### Exercise objective:
Quote the records below in full, exactly as given, with the images taken out.

[Records from a dataset]
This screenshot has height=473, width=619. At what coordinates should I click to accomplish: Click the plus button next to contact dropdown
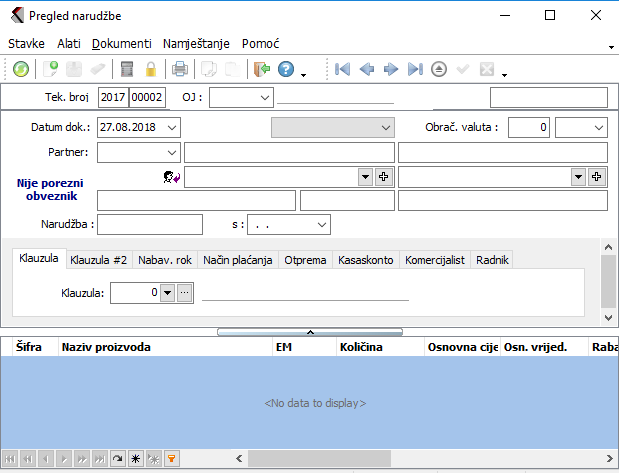click(x=382, y=176)
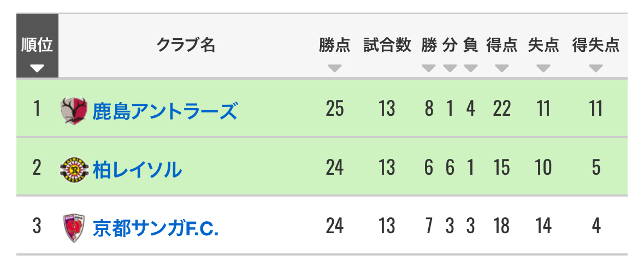Click the Kashiwa Reysol club crest icon
Viewport: 644px width, 261px height.
(74, 169)
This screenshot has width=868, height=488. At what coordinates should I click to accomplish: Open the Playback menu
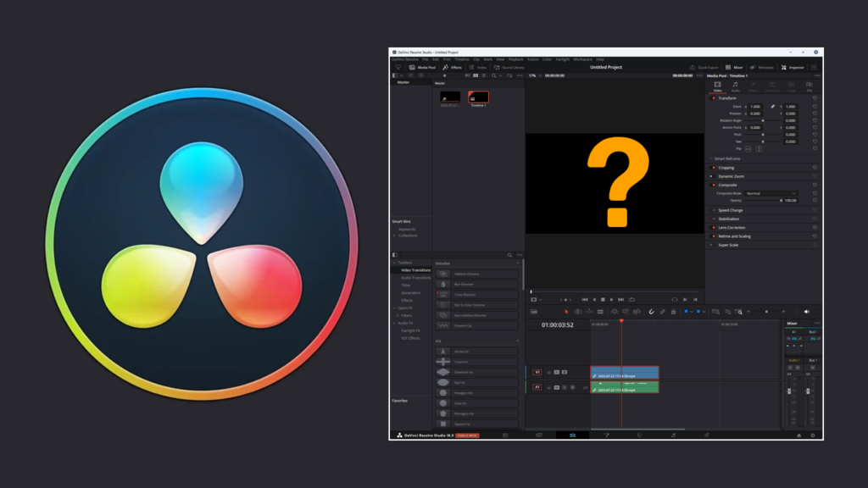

### Solved exercise:
This screenshot has height=473, width=619. At what coordinates should I click to accomplish: Click the plus button next to contact dropdown
click(x=382, y=176)
Click the Kashiwa Reysol club crest icon
Viewport: 644px width, 261px height.
(74, 169)
This screenshot has width=868, height=488. At what coordinates should I click to accomplish: Open the Playback menu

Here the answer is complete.